Candidemia in non-neutropenic critically ill patients: analysis of prognostic factors and assessment of systemic antifungal therapy

Abstract

Objective: To determine the incidence and prognosis of candidemia in non-neutropenic critically ill patients, to define mortality-related factors, and to evaluate the results of systemic antifungal therapy.

Design: A prospective multicenter survey in which medical and/or surgical intensive care units (ICUs) in 28 hospitals in Spain participated.

Patients: All critically ill patients with positive blood cultures for Candida species admitted to the participating ICUs over a 15-month period were included.

Interventions: Candidemia was defined as the presence of at least one positive blood culture containing Candida species. The follow-up period was defined as the time elapsed from the first positive blood culture for Candida species to discharge or death during hospitalization. Antifungal therapy was considered to be “early” when it was administered within 48 h of the date when the first positive blood culture was obtained and “late” when it was administered more than 48 h after the first positive blood culture.
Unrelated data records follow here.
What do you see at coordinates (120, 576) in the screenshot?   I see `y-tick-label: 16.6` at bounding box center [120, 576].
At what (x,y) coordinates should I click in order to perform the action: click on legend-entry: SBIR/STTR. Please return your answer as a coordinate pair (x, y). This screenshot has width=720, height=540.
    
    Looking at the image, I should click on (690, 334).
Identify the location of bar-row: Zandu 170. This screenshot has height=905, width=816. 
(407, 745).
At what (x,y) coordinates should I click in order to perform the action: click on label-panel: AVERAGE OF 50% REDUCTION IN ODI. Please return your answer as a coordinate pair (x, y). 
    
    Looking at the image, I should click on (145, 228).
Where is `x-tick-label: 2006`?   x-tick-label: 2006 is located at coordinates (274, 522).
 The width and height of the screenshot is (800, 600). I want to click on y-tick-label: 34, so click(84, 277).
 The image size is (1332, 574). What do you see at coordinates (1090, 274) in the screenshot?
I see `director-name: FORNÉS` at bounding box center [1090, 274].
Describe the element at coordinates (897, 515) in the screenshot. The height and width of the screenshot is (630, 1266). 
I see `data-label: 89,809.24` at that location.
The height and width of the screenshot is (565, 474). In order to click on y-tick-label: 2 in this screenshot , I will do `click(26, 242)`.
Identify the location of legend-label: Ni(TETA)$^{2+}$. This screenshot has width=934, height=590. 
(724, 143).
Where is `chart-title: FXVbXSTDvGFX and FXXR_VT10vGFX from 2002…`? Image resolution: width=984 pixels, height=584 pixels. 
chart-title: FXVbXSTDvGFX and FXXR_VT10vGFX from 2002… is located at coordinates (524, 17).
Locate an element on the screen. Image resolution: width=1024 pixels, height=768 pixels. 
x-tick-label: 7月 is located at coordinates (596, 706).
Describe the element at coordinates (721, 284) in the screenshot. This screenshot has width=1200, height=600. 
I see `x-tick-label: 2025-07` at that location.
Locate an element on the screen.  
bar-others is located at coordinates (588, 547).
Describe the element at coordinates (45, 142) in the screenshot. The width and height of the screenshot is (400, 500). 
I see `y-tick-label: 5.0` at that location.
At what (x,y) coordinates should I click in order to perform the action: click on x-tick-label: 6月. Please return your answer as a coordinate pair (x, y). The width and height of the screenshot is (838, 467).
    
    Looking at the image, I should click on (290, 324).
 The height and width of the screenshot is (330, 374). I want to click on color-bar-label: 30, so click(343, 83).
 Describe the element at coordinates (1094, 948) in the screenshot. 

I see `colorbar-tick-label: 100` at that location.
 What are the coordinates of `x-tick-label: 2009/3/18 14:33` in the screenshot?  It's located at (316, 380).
Measurements and main results: Candidemia was diagnosed in 46 patients (mean age 59 years), with an incidence of 1 critically ill patient per 500 ICU admissions. The species most frequently isolated were Candida albicans (60%) and C. parapsilosis (17%). Fluconazole alone was given to 27 patients, amphotericin B alone to 10, and sequential therapy to 6. Three patients did not receive antifungal therapy. The overall mortality was 56% and the attributable mortality 21.7%. In the univariate analysis, mortality was significantly associated with a higher Acute Physiology and Chronic Health Evaluation (APACHE) II score at the onset of candidemia (p=0.04) and with the time elapsed between the episode of candidemia and the start of antifungal therapy 48 h or more later (p<0.02). Patients with an APACHE II score lower than 21 at the onset of candidemia had a higher probability of survival than patients who were more seriously ill (p=0.04). Patients with “early” antifungal therapy (≤48 h between the onset of candidemia and the start of antifungal therapy) had a higher probability of survival compared with patients with late therapy (p=0.06). No significant differences were noted between the two groups on different antifungal therapy.

Conclusions: The incidence of candidemia in ICU patients was very low. An APACHE II score >20 at the time of candidemia was associated with a higher mortality. Further studies with a large number of patients are needed to assess the effect of early antifungal therapy on the decrease in mortality associated with candidemia and to determine the appropriate dosage of fluconazole and duration of treatment.